The authors added, "These findings suggest that adopting EHRs should be a major policy goal of health reform measures targeting hospitals that serve large populations of poor patients."
Unfortunately, some wide gaps exist between those hospitals that treat large numbers of the poor and those that don't.
The survey, presented in the form of a questionnaire in partnership with the American Hospital Association, was sent to chief executive officers of 3,747 acute care non-federal hospitals. A total of 2,368, or 63.1%, of the CEOs responded to the survey.
The report divided EHR functions into 24 categories of clinical application, such as whether the system recorded demographic characteristics, medication lists, nursing assessments, physician notes, discharge summaries, and advance directives.
Hospitals were separated into four categories depending on how many poor people they treated, as indicated in a federal "disproportionate share" (DSH) index.
"High-DSH hospitals had lower rates of adoption of all 24 compared to low-DSH hospitals, although the magnitude of the gap varied greatly and not all differences were statistically significant," the report said.

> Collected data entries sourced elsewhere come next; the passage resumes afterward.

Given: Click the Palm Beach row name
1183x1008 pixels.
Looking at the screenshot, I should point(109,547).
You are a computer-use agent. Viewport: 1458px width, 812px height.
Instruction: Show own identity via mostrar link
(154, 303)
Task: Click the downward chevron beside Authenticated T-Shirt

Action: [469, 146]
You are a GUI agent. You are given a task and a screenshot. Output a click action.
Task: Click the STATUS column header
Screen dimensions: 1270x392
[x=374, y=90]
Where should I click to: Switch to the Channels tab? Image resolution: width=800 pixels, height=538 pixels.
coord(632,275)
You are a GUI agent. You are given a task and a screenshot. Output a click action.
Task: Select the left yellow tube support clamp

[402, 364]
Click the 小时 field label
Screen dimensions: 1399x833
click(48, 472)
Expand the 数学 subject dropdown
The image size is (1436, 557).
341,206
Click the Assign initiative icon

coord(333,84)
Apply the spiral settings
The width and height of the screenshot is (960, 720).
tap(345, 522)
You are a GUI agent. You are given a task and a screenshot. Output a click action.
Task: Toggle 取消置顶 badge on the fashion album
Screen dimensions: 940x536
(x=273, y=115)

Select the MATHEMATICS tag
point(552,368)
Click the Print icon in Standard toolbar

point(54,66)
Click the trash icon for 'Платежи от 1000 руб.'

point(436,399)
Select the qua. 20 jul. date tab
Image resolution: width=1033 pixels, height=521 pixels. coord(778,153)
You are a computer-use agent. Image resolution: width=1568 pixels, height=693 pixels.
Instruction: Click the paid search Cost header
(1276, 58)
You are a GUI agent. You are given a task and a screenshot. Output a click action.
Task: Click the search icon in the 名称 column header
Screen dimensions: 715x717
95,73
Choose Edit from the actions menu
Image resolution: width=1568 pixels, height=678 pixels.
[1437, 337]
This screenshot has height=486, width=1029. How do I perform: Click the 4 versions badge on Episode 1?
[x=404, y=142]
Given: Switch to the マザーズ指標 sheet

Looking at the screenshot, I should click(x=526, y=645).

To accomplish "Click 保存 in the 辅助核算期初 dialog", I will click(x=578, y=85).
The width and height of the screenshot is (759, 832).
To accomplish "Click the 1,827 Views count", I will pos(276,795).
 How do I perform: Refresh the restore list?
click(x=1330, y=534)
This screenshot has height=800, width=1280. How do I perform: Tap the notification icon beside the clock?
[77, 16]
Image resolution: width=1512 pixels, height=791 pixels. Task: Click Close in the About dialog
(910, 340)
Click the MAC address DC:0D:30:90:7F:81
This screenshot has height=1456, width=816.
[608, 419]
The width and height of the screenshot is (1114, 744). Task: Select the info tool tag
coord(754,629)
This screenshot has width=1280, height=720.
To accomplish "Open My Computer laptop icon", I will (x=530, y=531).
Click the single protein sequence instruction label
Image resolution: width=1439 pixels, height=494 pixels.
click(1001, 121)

But some were very significant. For example, of those hospitals treating the highest numbers of the poor, those in the first quartile, 27% have bar coding for medication administration whereas 41% of hospitals that treat the lowest numbers of the poor, those in the fourth quartile, had the bar code system.
For electronic clinical documentation of medication lists, 62% of high-DSH hospitals had such a system in place compared with 74% of low-DSH hospitals.
Asked what impediments to adopting EHR prevented them from doing so, the biggest reason given was inadequate funding, although high-DSH hospitals were more likely to give that as a reason than low-DSH hospitals.
Other concerns include the return on investment, cost of maintenance, resistance from physicians, and concerns about lack of future support.
Through the American Recovery and Reinvestment Act of 2009, the federal government is earmarking $30 billion to establish a national health IT infrastructure that uses financial incentives through Medicare and Medicaid to promote EHR by hospitals and physicians.
"Although there is broad support for helping healthcare providers adopt EHRs, some worry that such efforts might exacerbate existing disparities in care by creating a new healthcare 'digital divide' between providers that disproportionately care for the poor and those that do not," the authors said.
They pointed to the need to address a "central policy question" about whether the ARRA will be used to reduce this gap.
"Given the potential of EHRs to improve the efficiency and effectiveness of care, these providers' ability to furnish high-quality healthcare may be further compromised if they lag in EHR adoption."
The report was authored by Ashish Jha, associate professor of the Harvard School of Public Health in Boston and colleagues at Massachusetts General Hospital's Institute for Health Policy; the Harvard/MGH Center for Genomics, Vulnerable Populations and Health Disparities; and George Washington University in Washington, D.C.